Gen. Yair Golan “did not intend to compare the IDF and Israel to what happened in Germany 70 years ago. Such a comparison would be absurd and baseless,” Golan said in a statement released by the IDF spokesman’s office and read on Army Radio. “There was no intention of creating any such parallel or to criticize the political echelons,” the statement said, also calling the IDF “a moral army that respects purity of arms and human dignity.”

Golan seemed to draw comparisons between what is happening now in Israel and pre-Holocaust Germany during a speech Wednesday evening, at the start of Yom Hashoah, or Israel’s Holocaust Remembrance Day, at a kibbutz in central Israel near Netanya.

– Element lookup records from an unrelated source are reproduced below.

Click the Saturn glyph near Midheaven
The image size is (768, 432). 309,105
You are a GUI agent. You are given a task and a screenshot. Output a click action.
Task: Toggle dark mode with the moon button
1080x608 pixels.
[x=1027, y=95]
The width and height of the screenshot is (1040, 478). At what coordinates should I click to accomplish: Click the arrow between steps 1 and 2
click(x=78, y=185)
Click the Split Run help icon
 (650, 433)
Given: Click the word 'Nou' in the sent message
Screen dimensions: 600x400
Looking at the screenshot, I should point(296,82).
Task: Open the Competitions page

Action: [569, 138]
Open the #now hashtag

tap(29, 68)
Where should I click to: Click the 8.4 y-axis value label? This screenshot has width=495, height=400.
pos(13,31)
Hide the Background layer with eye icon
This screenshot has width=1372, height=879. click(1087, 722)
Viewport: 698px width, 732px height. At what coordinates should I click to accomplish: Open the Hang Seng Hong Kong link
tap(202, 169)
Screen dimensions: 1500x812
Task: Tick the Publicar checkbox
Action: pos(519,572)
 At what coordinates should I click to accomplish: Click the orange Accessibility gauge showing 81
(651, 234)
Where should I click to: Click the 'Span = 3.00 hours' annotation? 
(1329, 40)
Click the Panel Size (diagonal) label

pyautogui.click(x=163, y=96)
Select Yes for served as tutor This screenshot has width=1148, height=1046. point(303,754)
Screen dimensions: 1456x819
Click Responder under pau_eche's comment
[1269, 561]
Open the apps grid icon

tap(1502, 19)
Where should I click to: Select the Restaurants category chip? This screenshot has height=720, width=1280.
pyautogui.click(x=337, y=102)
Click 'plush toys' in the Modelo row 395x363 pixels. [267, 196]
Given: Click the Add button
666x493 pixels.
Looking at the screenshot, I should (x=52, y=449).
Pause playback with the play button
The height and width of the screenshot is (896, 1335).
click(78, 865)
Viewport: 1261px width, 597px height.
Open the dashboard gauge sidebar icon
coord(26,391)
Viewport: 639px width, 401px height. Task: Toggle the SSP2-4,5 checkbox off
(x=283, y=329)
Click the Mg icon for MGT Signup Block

“If there’s something that frightens me about Holocaust remembrance, it’s the recognition of the horrifying processes that occurred in Europe in general, and particularly in Germany, back then – 70, 80 and 90 years ago – and finding signs of them here among us today in 2016,” Golan said.

“There is nothing easier than hating the other. There is nothing easier than raising fears and sowing terror. There is nothing easier than becoming callous, morally corrupt and hypocritical.”

Golan called for Holocaust Remembrance Day to be a “national day of atonement” for such acts as “intolerance, violence, self-destruction and moral deterioration.”

Israeli Defense Minister Moshe Yaalon on Thursday defended Golan.

“The attacks on him due to intentional, distorted interpretations of something he said yesterday, are an additional attempt of a worrisome campaign to inflict political damage on the IDF and its officers,” Yaalon said.

Israeli Justice Minister Ayelet Shaked, in Poland for the March of the Living, said in an interview with Army Radio that Golan was showing “contempt for the Holocaust” and had been “confused” when he made the comments.

Israeli lawmakers offered condemnation and praise for Golan’s message and his retraction. Several lawmakers also praised Golan’s message, but suggested that it was delivered at an inappropriate time.

The head of the left-wing Zionist Union Party, Isaac Herzog, supported Golan’s statement, calling him a “brave commander.”

Zionist Union chairman Isaac Herzog expressed support for Golan and called him a “brave commander,” in a Facebook post late on Wednesday night.

“Disturbed people who will start shouting now against him ought to know, this is what morality and responsibility sound like,” Herzog said.

Right-wing Jewish Home Party leader Naftali Bennett, who on Wednesday night expressed anger at Golan’s remarks and called on him to retract them, on Thursday praised the general’s clarification in a tweet. “That is fitting. He made a mistake, he corrected it.This is not the time for in-fighting. Let’s respect this day and be together,” Bennett tweeted.